The context of this post and related work is that our local public library service (Warwickshire Library and Information Service) is facing a cut of approximately 27% of its budget over the next 3 years (£2million from an overall budget of £7.4million). For more information see Facing the Challenge on libraries on the Warkwickshire County Council website.
One canard that seems to come up repeatedly in discussions around public libraries and their role is that ‘books are cheap’ and that this means there isn’t the need for public libraries that there once was. I thought an interesting experiment might be to work out how much our family’s use of the library service might equate to based on the cost of buying the books that we have borrowed from the library. So I set about writing a script to achieve this.
The first stage was to retrieve details of a loan history – luckily the system used by Warwickshire libraries (Vubis) do have a loan history which seems to go back 18 months (although with an absolute minimum of information – more on this later). Unluckily there is no way of querying this via an API, only via a web browser. This is not so unusual, and there are good ways of scraping data out of html which I’ve used before. However, in this case the page I needed to get the data from was protected by a login – as it was a loan history linked to an individual library account, and required a barcode and PIN to be input into a form on a webpage before accessing the loan history page.
To help with this I used a Ruby library called ‘Mechanize‘ (inspired by the Perl Mechanize library which does the same sort of thing). This essentially allows you to simulate web browser behaviour within a script – it can fill in forms for you and deal with things like cookies which the web page might try to write to the browser. (incidentally, if you are interested in doing stuff like automating checks for authenticated library resources online Mechanize is worth a look)
Once Mechanize has navigated through the login form and then to the loan history page the content of the page can be parsed as usual – luckily Mechanize supports parsing page content with another Ruby library called Nokogiri – which is my preferred HTML/XML parser in Ruby anyway. So grabbing the details from loan history page was fine once Mechanize had retrieved it.
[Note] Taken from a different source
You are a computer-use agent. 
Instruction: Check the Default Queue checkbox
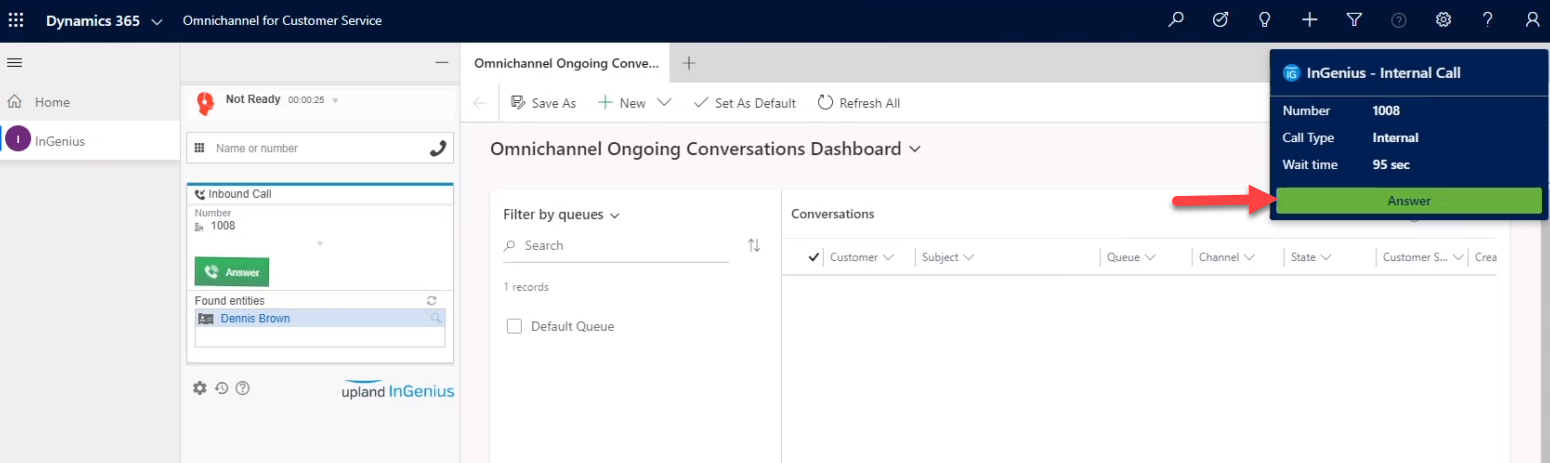(x=514, y=326)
Unfortunately the amount of information available in the loan history is minimal – just a title and a date. Since at minimum I need to have a price, I need more information. My first thought was I’d get prices from Amazon, but with only the title available I quickly realised I was going to get a lot of duplicate items – especially since my son (3 and a half) borrows books with titles like ‘Goldilocks and the three bears’ and ‘Shapes’ – not very unique.
So I needed to get more details – preferably an ISBN – before I start looking up prices. Any method of looking up books given only the title is going to suffer from the same problems of many duplicate titles. The way to minimise the number of duplicates is to search in the most limited pool of items for the titles from the loan history – which in this case is to search the Warwickshire library catalogue and limit the results to books in our local branch (Leamington Spa) – as this is the only branch we use.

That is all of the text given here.